The Bleu d'Auvergne is reported to have first appeared in the mid 1850s, making it a rather recent addition to the world of French cheese. It's evolution followed a similar path to the Roquefort cheeses, but with the use of cows milk instead of ewes milk.

Further reading has revealed that these cheeses had been made for hundreds of years before 1850 as simple fourmes ... sometimes they developed blue and sometimes not.

I believe the mid 19th century was the point where they figured that the cheese needed to be of a more consistent quality. They managed this by piercing the cheese body with small holes to encourage the blue to develop and provided a more controlled temperature and moisture to assure its development


The Specifics of Style

The evolution of this cheese is quite similar to the development of Roquefort, except that the Bleu d'Auvergne begins with cows milk and not ewes milk as in Roquefort..

Bleu d'Auvergne is a cheese that tends to be milder, creamier, less salty and more approachable than many Roqueforts. .

The key difference between this and other blues is the openness of the curd, allowing for the considerable growth of blue mold internally. This leads to the softening of the curd as the proteins are broken down by the enzymes produced by the mold..

This also makes this a more challenging cheese to make, but a delight when it is done right. The result is a mild creamy blue..

Besides beginning with a high quality milk, the other two factors in being successful with this blue are:.

  • Retaining a good amount of moisture in the curd by using a longer hardening phase during the coagulation and cutting the curds larger with minimal stirring and no additional cooking..
  • Hardening the curds off by gradually aerating them and keeping the somewhat soft curds separate during draining. This is the hard part and can be achieved by...

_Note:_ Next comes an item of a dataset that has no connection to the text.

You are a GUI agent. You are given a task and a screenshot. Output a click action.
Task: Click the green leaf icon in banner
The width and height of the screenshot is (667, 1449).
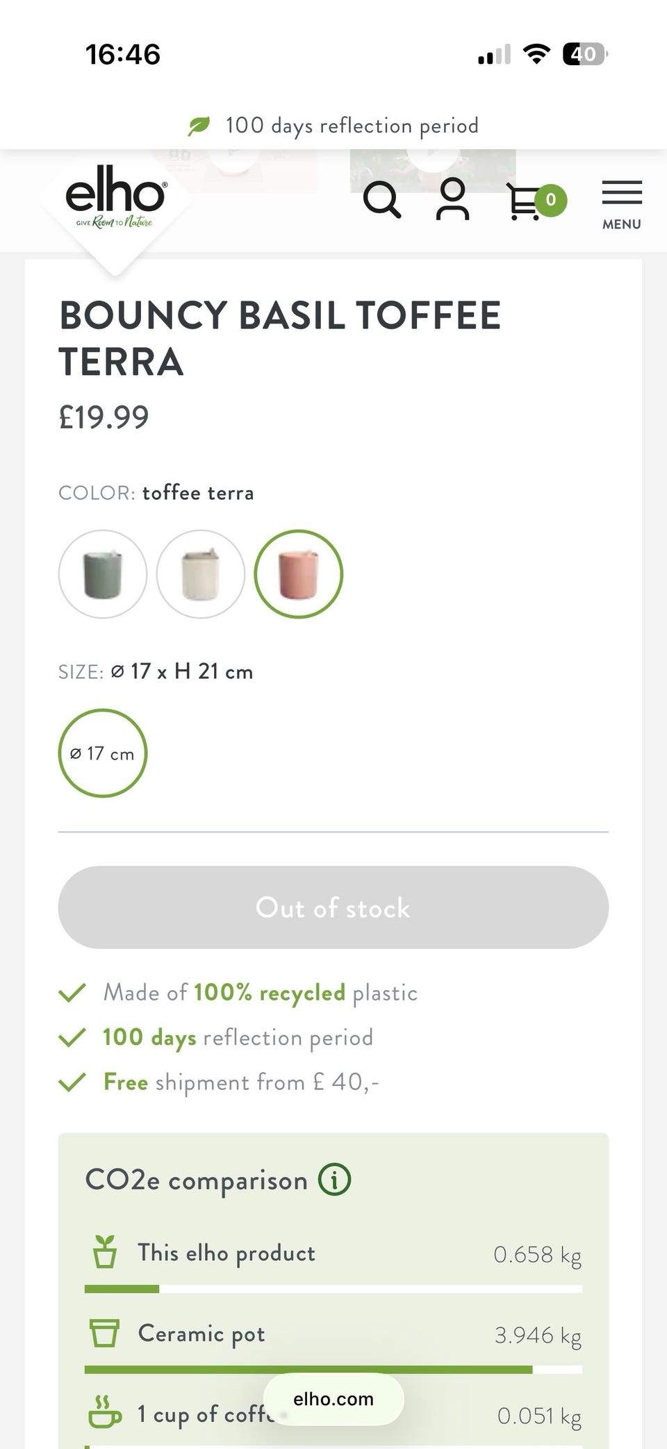[199, 126]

Slowly removing the whey while gently stirring the curds thus reducing whey volume and exposing more curd surface to the air..

  • Keeping the curds separated during the final drainage to preserve the open cheese body..
  • No press weight in the final formation of this cheese..
  • The development of a firm skin on the outside of the curds runs counter to what we want with most cheese where we normally encourage the curd to consolidate readily into a single solid curd mass for aging. For this cheese we want a lot of openings inside the cheese for mold growth. . You might compare this visually by imagining a soil of clay that melds together easily vs a pile of gravel that leaves lots of small openings within. I think you can see what I mean with the two photos above. This is where we want to go with this. . The challenge to this though, is that we are working towards a relatively high moisture curd and therefore we can not add heat and lengthy stirring to prepare the curds. I will try to sort this all out as we move along in the process. It may all sound a bit daunting at first but believe me, when you get this one right it will be well worth your while.